Growing a Start-Up in Recession
21 May 2010 Brian Sharples
Businesses can, and do, grow during a downturn. Brian Sharples, CEO of HomeAway, speaks about the rapid expansion of his business from an unknown start-up to the world's leading holiday rentals company, all against the backdrop of a global recession.
A successful start-up is based on three things: spotting a gap in the market, finding a solution to fill it, and building a business around that solution. It also helps to have solid financing, good timing and a healthy dose of luck. I've been involved in starting or managing the growth of companies for most of my career, with successes and failures along the way. HomeAway has been the most enjoyable of all these experiences, in part because after five years of extraordinary growth, I believe our best years are still to come.
When starting a business, it helps to have a personal passion about the product or market. My family had discovered long ago that a holiday rental gives you more space, privacy and value than a hotel. But owing to the fragmentation of the market it was difficult to find, compare and book properties without a lot of research. The holiday rentals market was still highly fragmented, and this presented a great business opportunity. The market was huge, estimated at close to $100bn worldwide, and yet there was no recognised brand in the category in either the US or Europe. So HomeAway started with the simple idea of creating the world's most complete marketplace for holiday rentals. I figured that if we could make holiday homes as easy to find and secure as hotels, we would have a great business. There was a gap in the market and I thought we had found a way to bridge it.

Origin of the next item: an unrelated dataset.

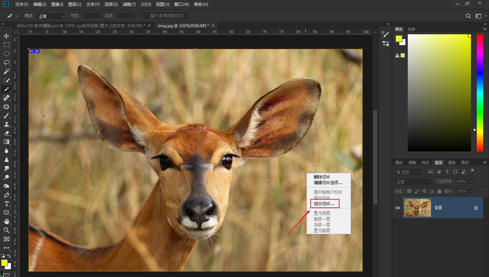Activate the Hand tool
The width and height of the screenshot is (489, 277).
click(x=6, y=221)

This is where luck and timing played a big role, as it turned out that I wasn't the only person with this idea. Many clever entrepreneurs had already begun to consolidate this market via the internet, in both the US and major European countries. After some research, it became clear that the early winners in these national markets had taken the same approach: a simple subscription model allowing owners to list their properties online and potential renters to search and select. Taking a Darwinian approach to business, we acquired the leading rental sites in each national market, unifying them under one global brand and therefore consolidating the market.
A recession-resistant business
Consumer behavior and wider economic trends have a symbiotic relationship and this is never truer than during a recession. The travel industry was no exception; with finances tight people started to change the ways in which they shopped for holidays. Crucially, they didn't stop buying holidays - they just started to look beyond traditional options in the search for a better value alternative, and HomeAway was there. Products that deliver a good deal will always do well in a recession. Fortunately, our model was one that transferred well from boom to bust, enabling us to not only weather but benefit from the recession. Those companies designed for times of economic stability must be prepared to be flexible and adapt to the changing market if they are to survive.
I personally believe that recession is never an excuse for not growing a new business - there are always opportunities in financial chaos and investors recognise that as well. We raised nearly $250m in equity in November of 2008, one of the worst days of the market.
A recession doesn't mean that all available lines of credit are cut; investors know the recession can't last forever so look for ways to continue investing, but minimise risk by investing in 'safe' companies.
A recession can be a good time to raise money if your business is performing well. It's true that credit is harder to come by, but as very few companies show strong growth in a recession, the pool of good investment opportunities is significantly reduced. If you can demonstrate that your business is one of the survivors, then even when credit is sparse you will look like a solid investment.
As well as thinking about growth opportunities, any business operating in a recession needs to focus on delivering value to its customer base. For example, our owners see, on average, a 50X return on investment from a single listing on HomeAway, and usage for travelers is free.
A good part of our business growth has come from acquisitions. Most of the companies we acquired were under-investing in marketing and product development, mainly due to their own capital constraints. Undercapitalisation is a common pitfall for start-ups; it is inevitably going to limit growth and stall your business.
Key the success of any acquisition is the assimilation of the new company into your existing brand. Taking over a company is about more than just a name change, and it is vital that steps are taken to ensure a smooth transition. As a general rule to preempt any potential problems, look for companies with a similar ethos and business practices. That way, any changes will be minor. Sharing the same technology infrastructure is important, too, especially in the case of internet-based companies. Insuring trustworthiness and continuity of service is also important - this new company is representing your brand and must comply with all the same values and standards held by the wider business. This is especially important in a recession when companies are competing harder than ever for their share of a shrinking customer base.
Running a business in a recession can be both rewarding and successful if you go about it the right way. As long as you're growing your share within a market category, the overall impact of the economy isn't particularly relevant. Financial investors are generally smart enough to see that, and there will always be capital available for firms that have demonstrated growth and profitability.